# Texto seleccionado:
##############################
Después de la operación pudo hablar en voz baja a su madre, lo que significaba que la operación había sido todo un éxito. La cicatriz de la cabeza tenía 23 cm.
La cicatriz la tuvo insensible durante cinco años, y los agujeros hechos con un taladro en el cráneo se cerraron al sexto año. Posteriormente, se planteaba si le quitarían su título de doctora, pues no recordaba nada de nada. PAra recuperarse, caminaba cuatro o cinco kilómetros varias veces a la semana.
Cuando te sientes como un fluido es imposible saber dónde empiezan y terminan tus límites físicos.
Tardó cuatro años en recuperar la capacidad de hacer tareas simples simultáneamente, como cocinar una pasta mientras hablaba por teléfono.
Hasta los sueños que tenía eran desestructurados, como fragmentos de datos sin relación entre sí.
La verdad es que la autora desconcierta por momentos, pues afirma que es muy capaz, de alguna manera, de dominar sus emociones, y que nosotros mismos somos capaces de hacerlo. Por ejemplo, cuando reacciona con ira, espera 90 segundos. En ese momento, el componente químico que conlleva su desencadenamiento ha desaparecido y ella asíelige su reacción. Dice que ha aprendido a reconocer sus personalidades “derecha” e “izquierda”.
##############################
# Partes del ejercicio:
1: ¿Cuántos centímetros medía la cicatriz de la cabeza, según el texto sobre la recuperación tras la operación?
2: Repite literalmente el pasaje del texto sobre la recuperación tras la operación que comienza con "Cuando te sientes" y continúa hasta "relación entre sí.".

# Datos proporcionados:
##############################
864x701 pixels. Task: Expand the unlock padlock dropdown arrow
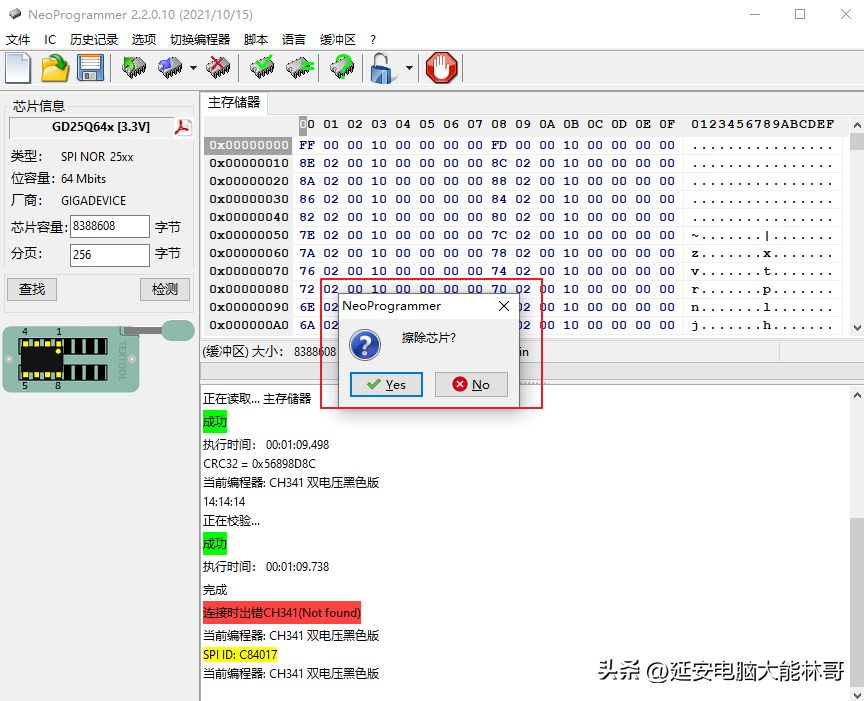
##############################
# Soluciones:
1: 23 cm.

2:
Cuando te sientes como un fluido es imposible saber dónde empiezan y terminan tus límites físicos.
Tardó cuatro años en recuperar la capacidad de hacer tareas simples simultáneamente, como cocinar una pasta mientras hablaba por teléfono.
Hasta los sueños que tenía eran desestructurados, como fragmentos de datos sin relación entre sí.